* Work order 1: From the listing below, copy out again the lines that begin at the one containing "Describe the element" and end after the one containing "is (1389, 1078).". Leave out the pictures.

Start of Extract provided

Thursday, 16 July 2015 08:37 AM

Intel Corp. forecast sales that may exceed analysts’ predictions helped by demand for machines that handle the rising tide of digital data and a greater share of the market for personal computer chips.

Third-quarter revenue will be $14.3 billion, plus or minus $500 million, the biggest maker of semiconductors said Wednesday in a statement. That compares with analysts’ average projection of $14 billion, according to data compiled by Bloomberg.

While Intel has missed out on providing chips to the surging number of smartphones and tablets, its processors are the backbone of data centers needed for the applications that make those mobile devices attractive to consumers. The company may also be taking market share from Advanced Micro Devices Inc. in personal computer chips even as total demand for the devices declines.

“They had really good PC client revenues, better than expected,” said Ian Ing, an analyst at MKM Partners who recommends buying the stock. “It could be some additional share gains from AMD. Cloud computing is still strong.”

Intel shares, down 18 percent this year, rose 1.7 percent at 6:50 p.m. New York time in extended trading following the announcement. They were little changed at $29.69 at the close of trading.

Gross margin, the only measure of profit that Intel forecasts, will be about 63 percent in the current quarter. Analysts had estimated the percentage of sales remaining after deducting the cost of production would be 61.2 percent.

End of Extract provided

* Work order 2: In the Intel sales forecast piece, what gross margin does Intel expect for the current quarter?

Start of Dataset excerpts

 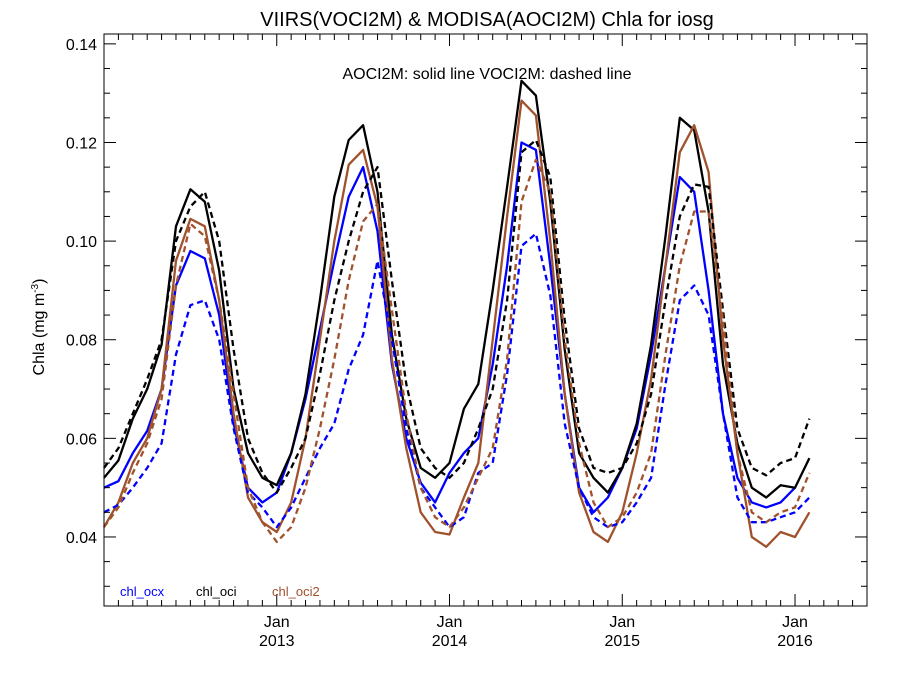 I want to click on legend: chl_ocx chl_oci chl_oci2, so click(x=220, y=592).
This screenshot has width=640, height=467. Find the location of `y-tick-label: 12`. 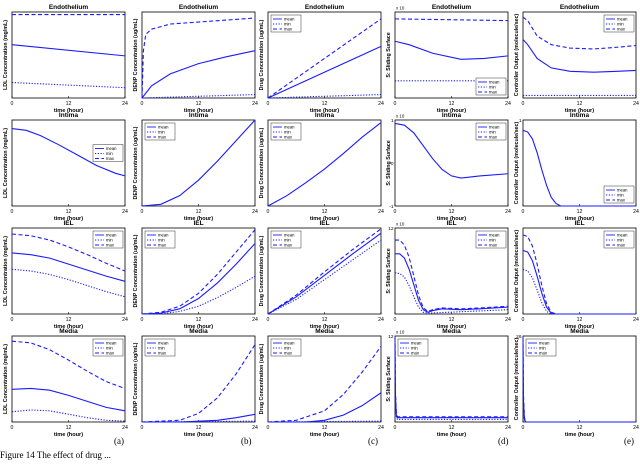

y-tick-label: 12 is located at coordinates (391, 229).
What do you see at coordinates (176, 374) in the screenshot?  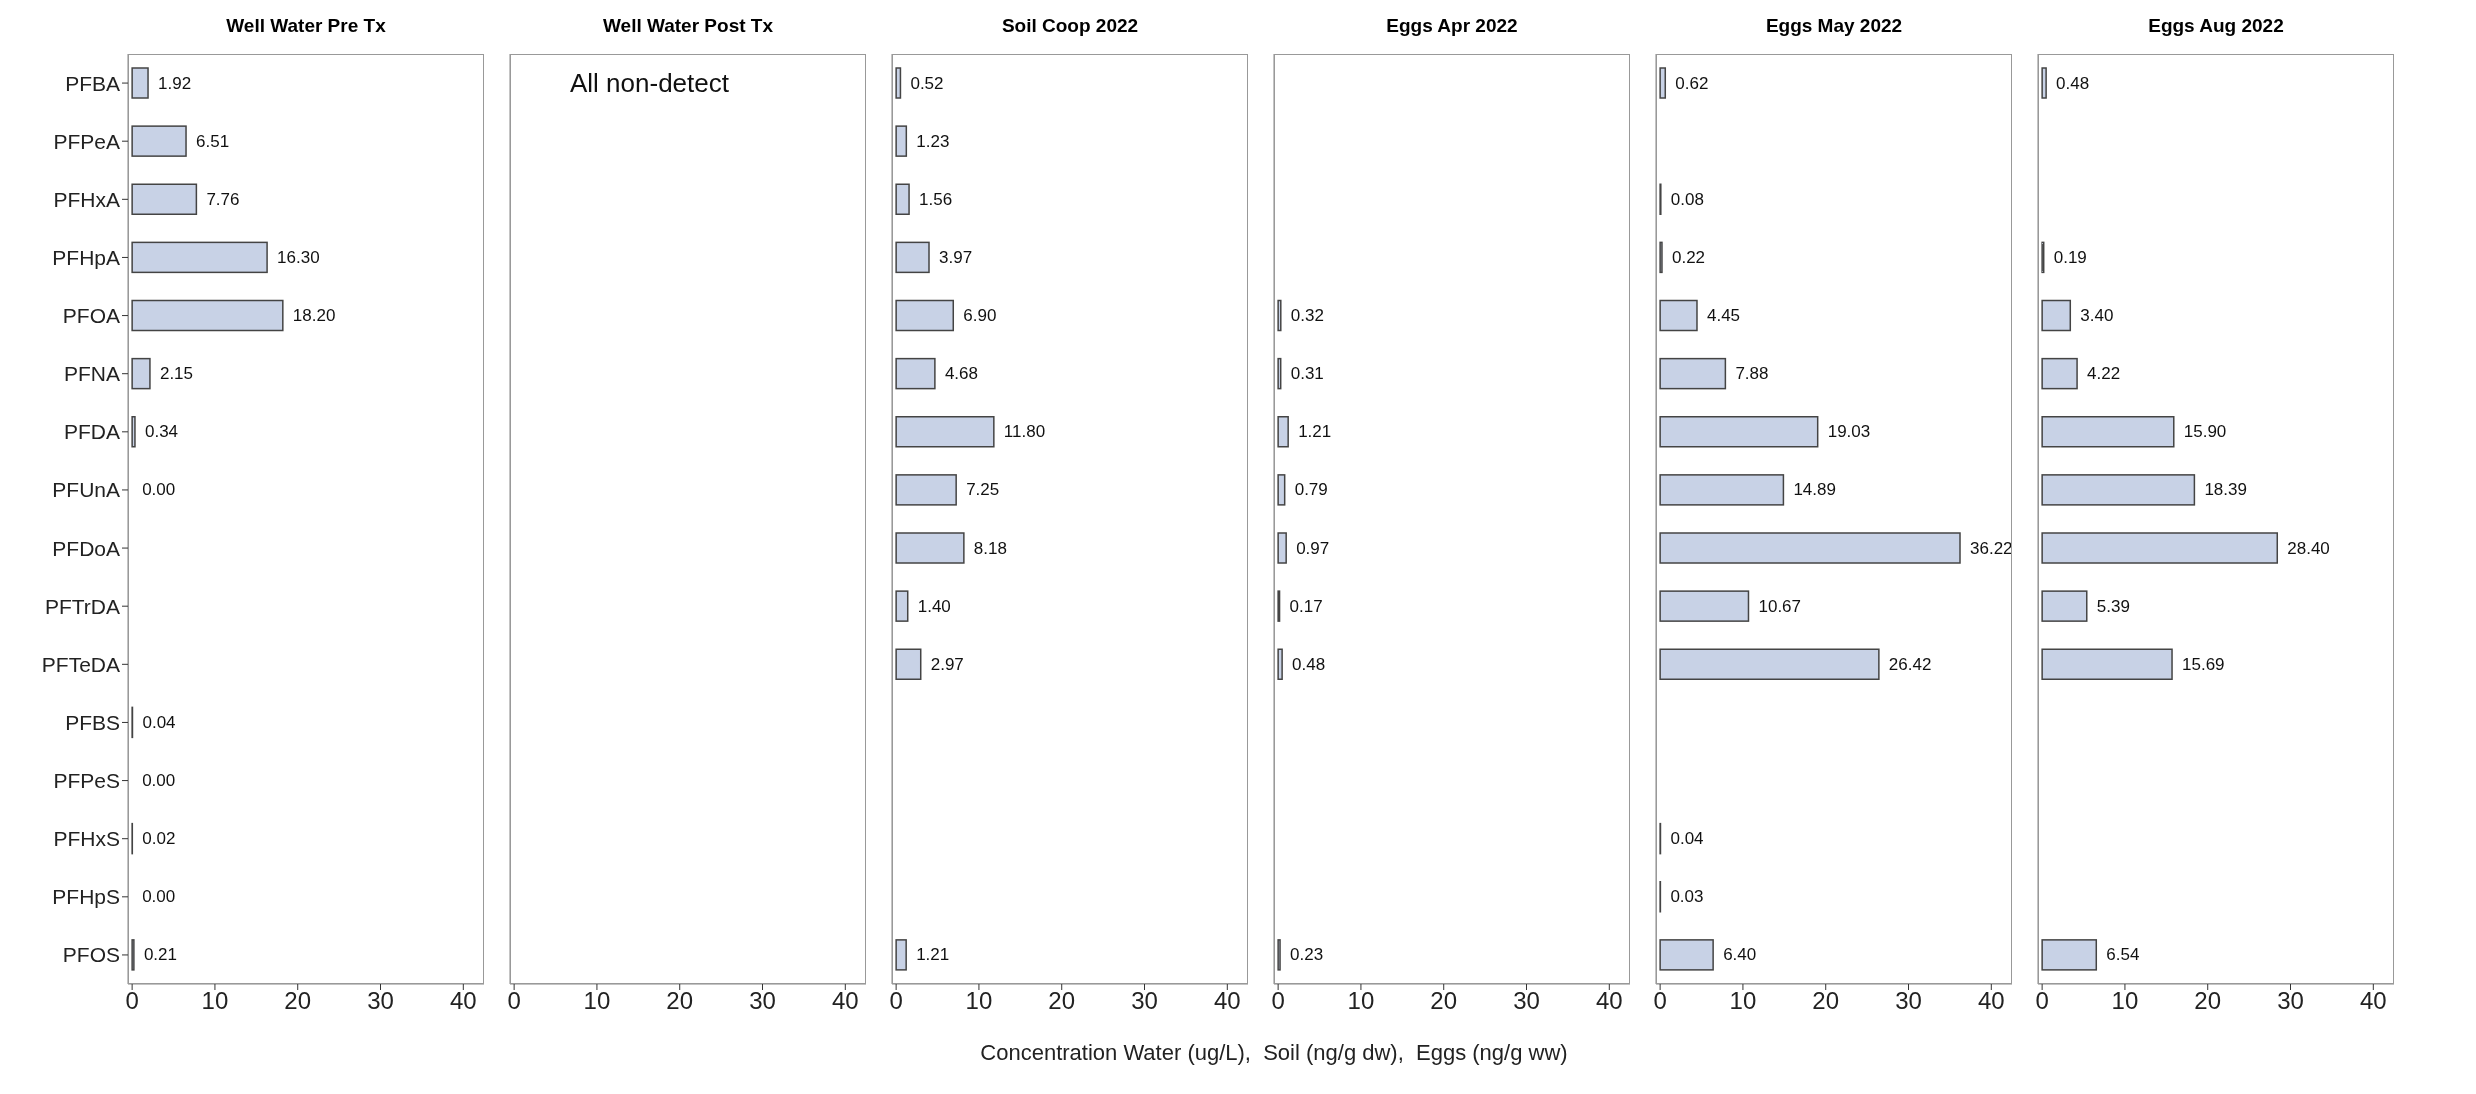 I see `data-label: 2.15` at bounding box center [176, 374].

End of Dataset excerpts
Start of Dataset excerpts

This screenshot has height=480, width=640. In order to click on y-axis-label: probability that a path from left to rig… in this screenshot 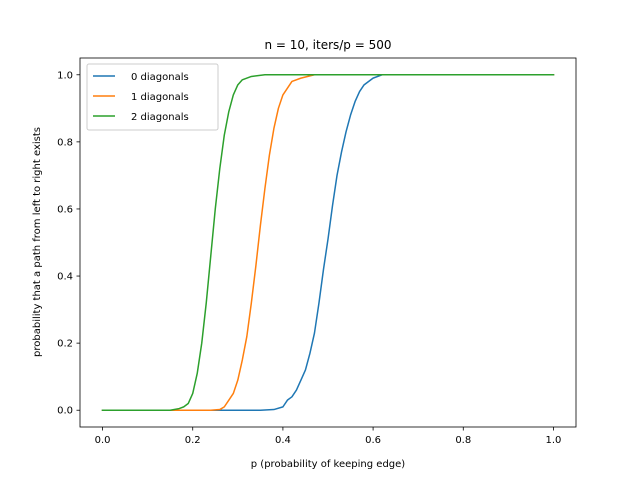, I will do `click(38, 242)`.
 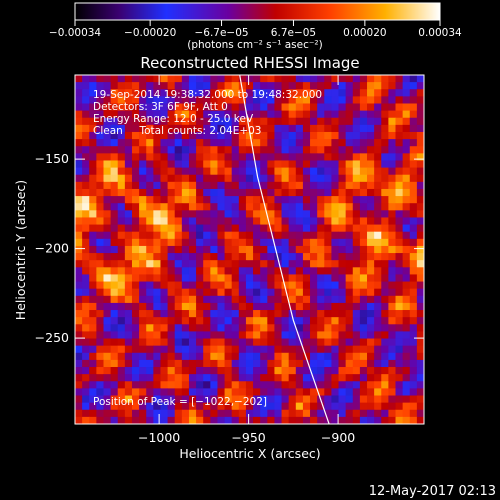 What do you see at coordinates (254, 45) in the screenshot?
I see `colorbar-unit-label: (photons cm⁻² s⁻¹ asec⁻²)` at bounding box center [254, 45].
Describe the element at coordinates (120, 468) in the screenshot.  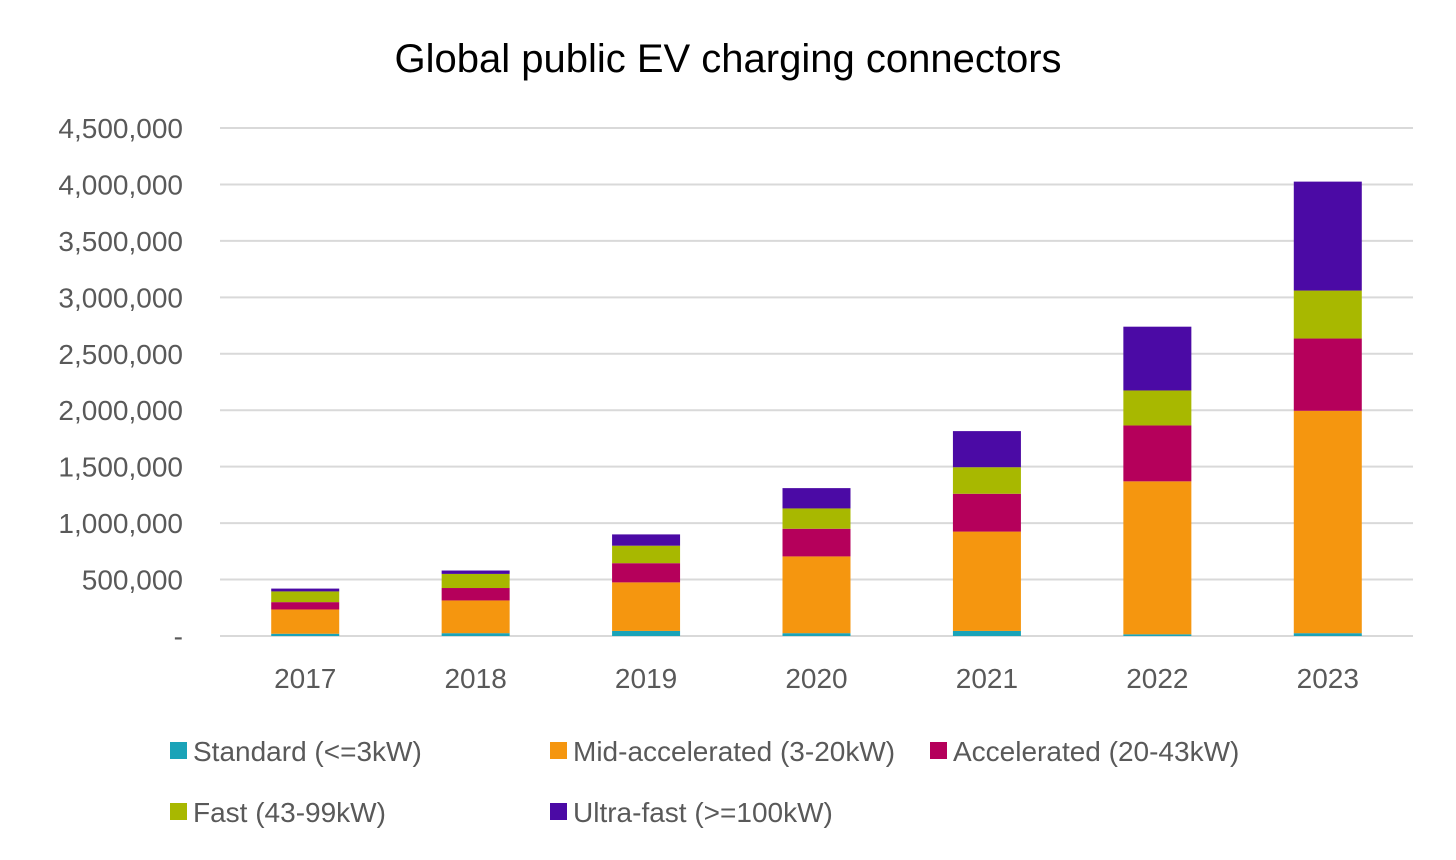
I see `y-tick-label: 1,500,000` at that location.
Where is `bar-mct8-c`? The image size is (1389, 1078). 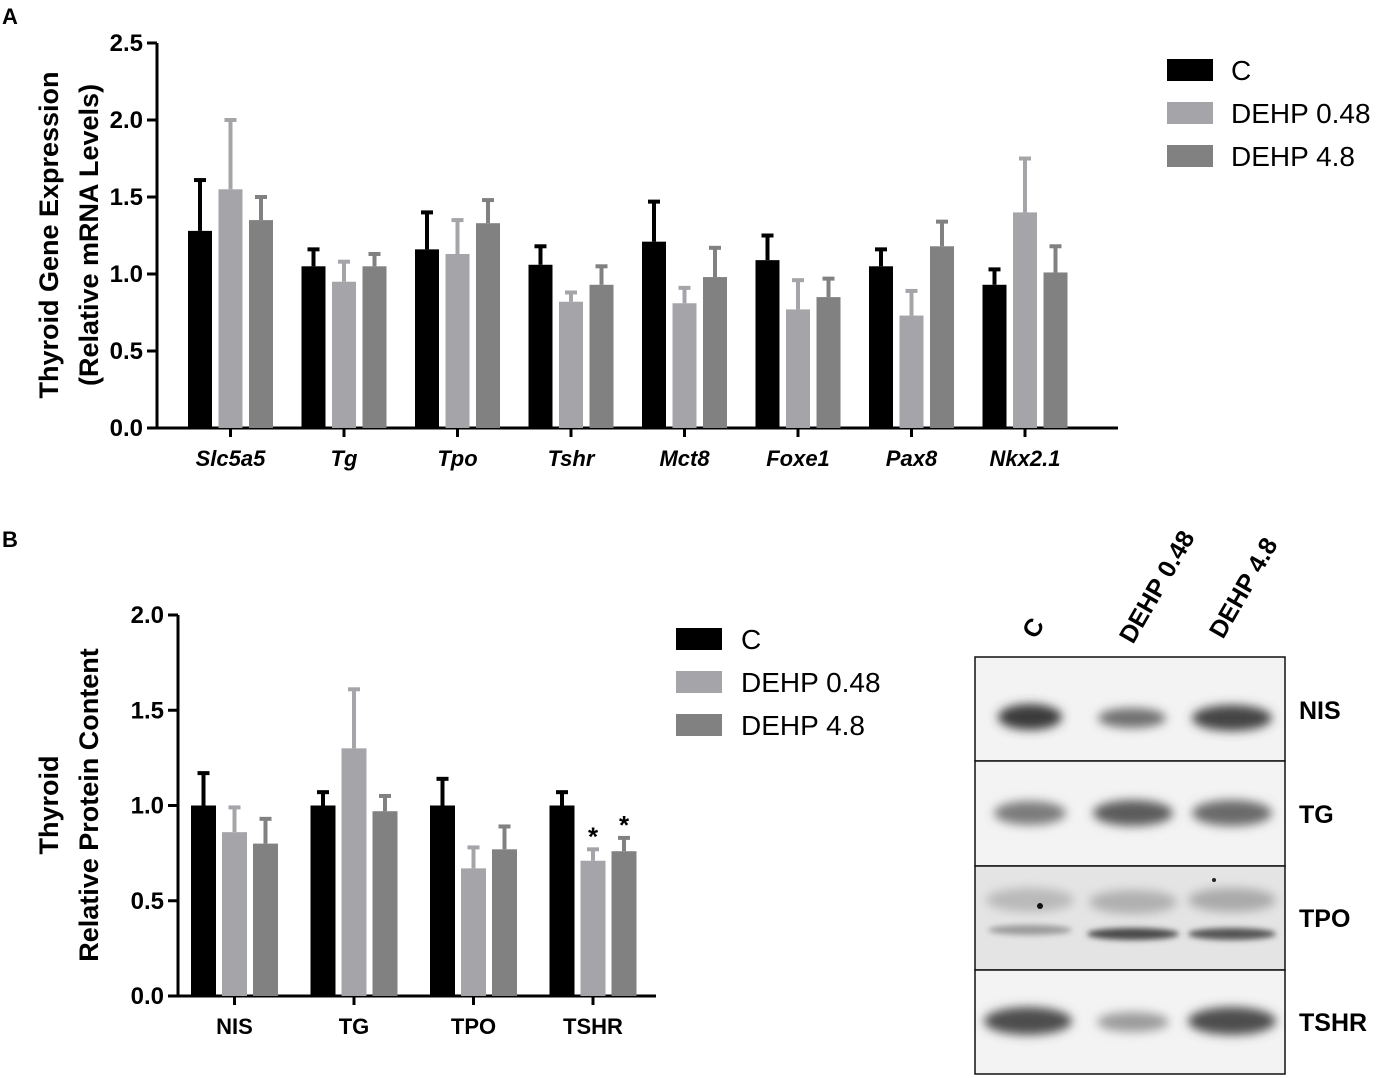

End of Dataset excerpts

* Answer 1:
Describe the element at coordinates (120, 468) in the screenshot.  
I see `y-tick-label: 1,500,000` at that location.
Where is `bar-mct8-c`? The image size is (1389, 1078). 

* Answer 2: About 63 percent.